● What you are asked to do: Output the data below only from the line containing "The height and width of the screenshot is (802, 1021)." up to and including the line containing "This screenshot has height=442, width=594.", exact and with the pictures left out.

(Saved entries)

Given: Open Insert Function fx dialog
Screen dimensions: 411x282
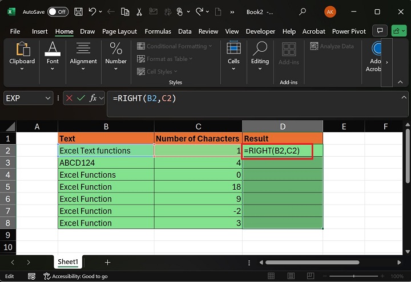Looking at the screenshot, I should pos(93,98).
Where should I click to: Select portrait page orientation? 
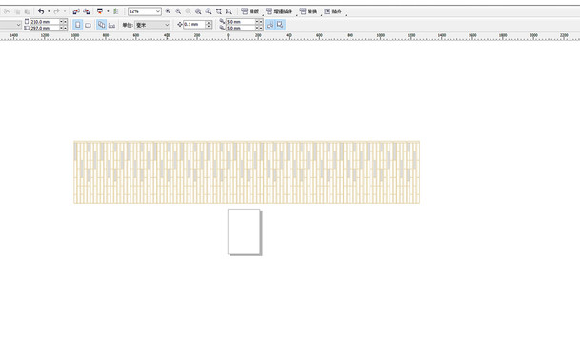click(78, 25)
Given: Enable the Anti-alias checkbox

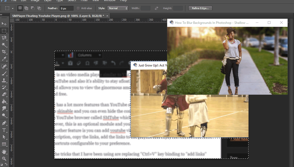Looking at the screenshot, I should [78, 8].
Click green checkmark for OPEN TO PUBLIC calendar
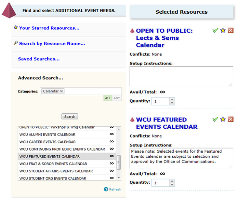The width and height of the screenshot is (238, 198). click(215, 31)
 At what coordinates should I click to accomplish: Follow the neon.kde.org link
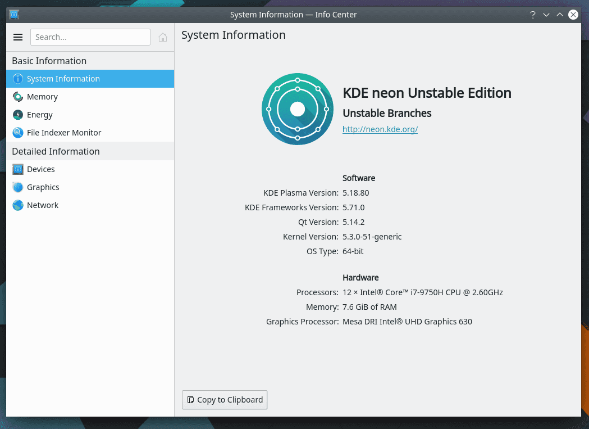[380, 129]
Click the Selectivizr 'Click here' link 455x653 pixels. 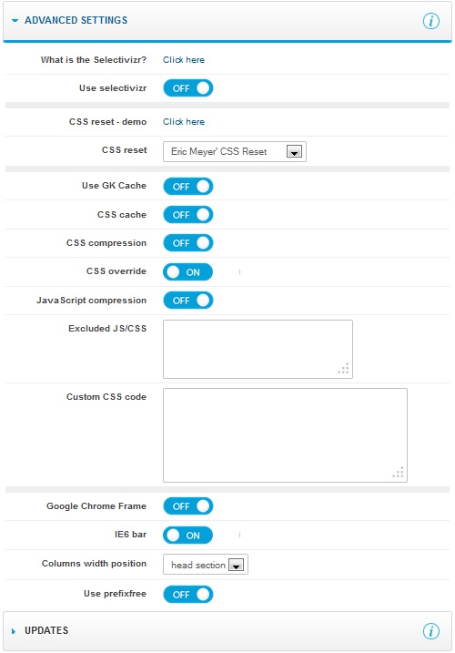point(184,59)
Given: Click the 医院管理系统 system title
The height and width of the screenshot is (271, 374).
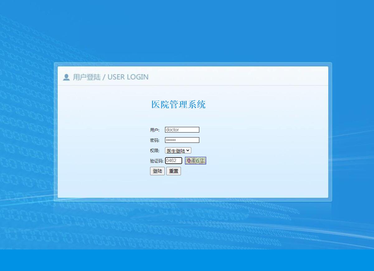Looking at the screenshot, I should (x=178, y=105).
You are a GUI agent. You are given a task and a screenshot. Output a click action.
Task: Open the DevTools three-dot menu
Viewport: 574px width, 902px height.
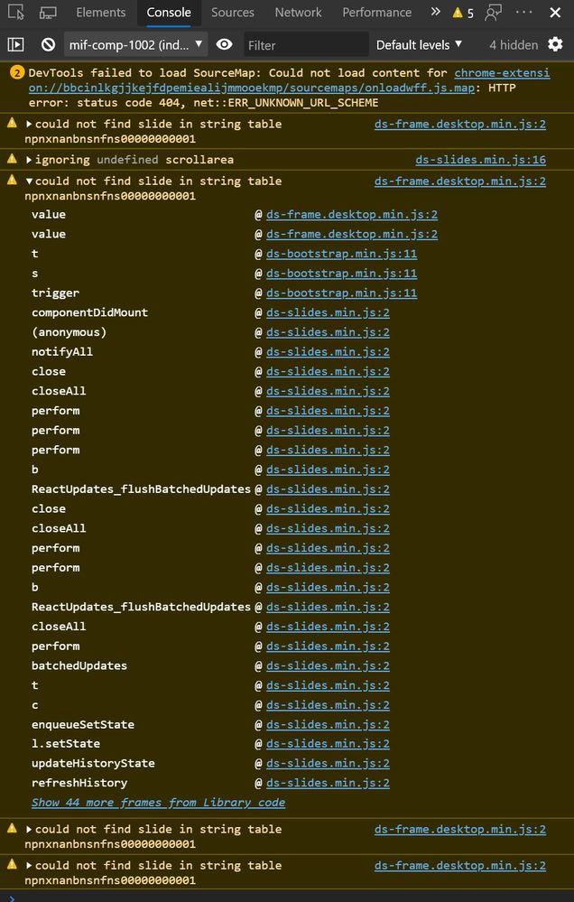pos(524,13)
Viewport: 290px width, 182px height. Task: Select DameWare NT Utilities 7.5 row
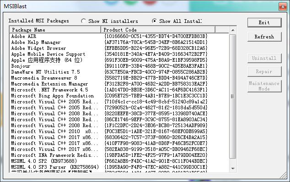119,72
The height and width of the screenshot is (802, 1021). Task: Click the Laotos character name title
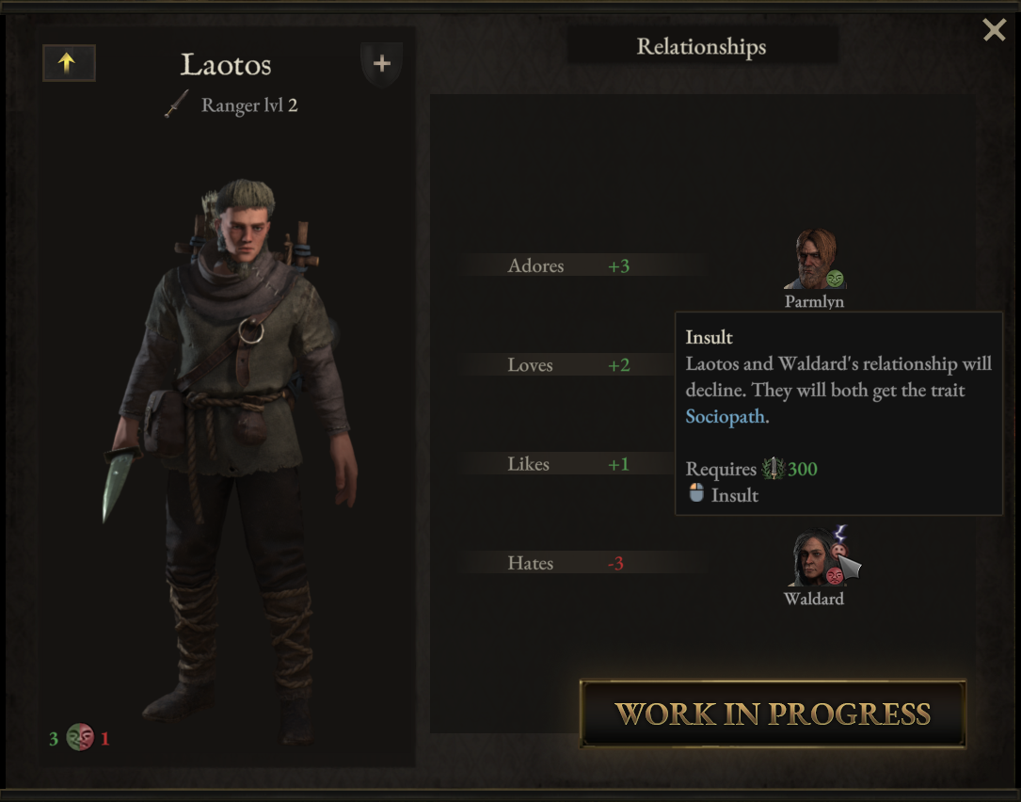pyautogui.click(x=226, y=65)
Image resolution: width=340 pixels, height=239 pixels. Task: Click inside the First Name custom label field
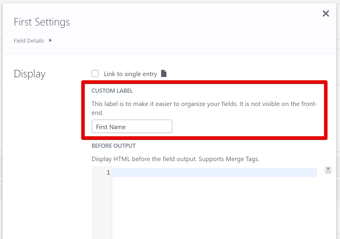[x=132, y=126]
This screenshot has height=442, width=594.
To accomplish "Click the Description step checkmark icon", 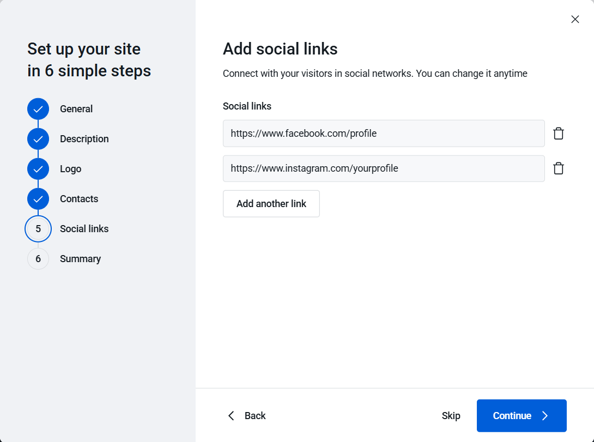I will coord(38,139).
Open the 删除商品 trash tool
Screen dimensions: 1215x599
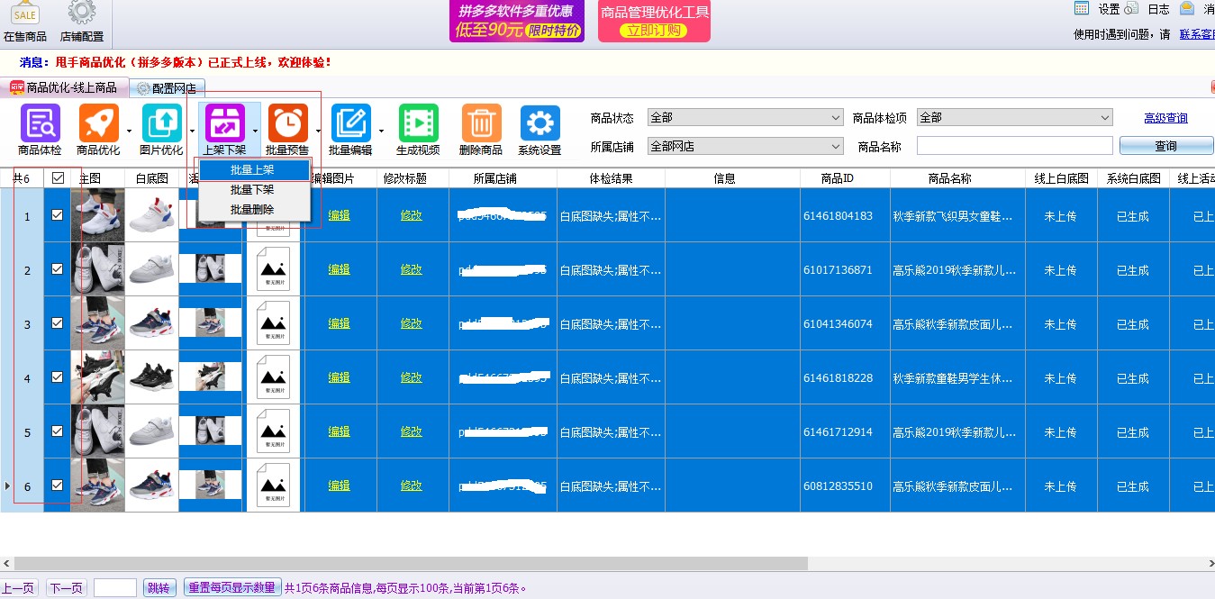point(481,126)
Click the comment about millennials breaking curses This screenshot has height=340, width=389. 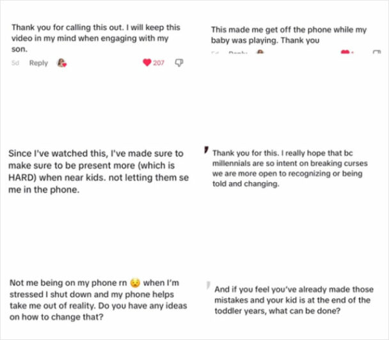click(x=290, y=169)
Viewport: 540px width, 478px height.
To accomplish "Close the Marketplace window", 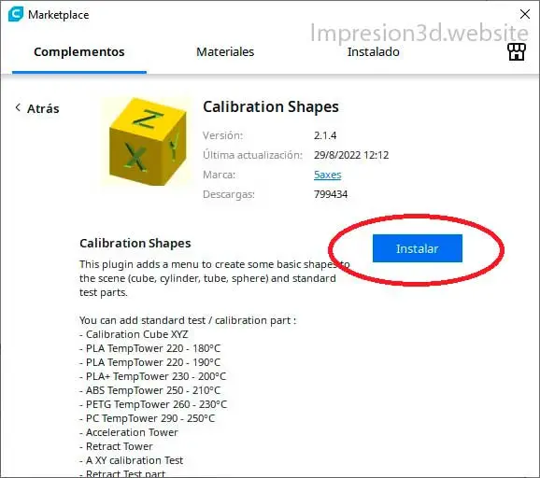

● Completed task:
The height and width of the screenshot is (802, 1021). Task: Click the Laotos character name title
pyautogui.click(x=226, y=65)
Image resolution: width=340 pixels, height=239 pixels. Task: Click inside the First Name custom label field
[x=132, y=126]
This screenshot has height=442, width=594.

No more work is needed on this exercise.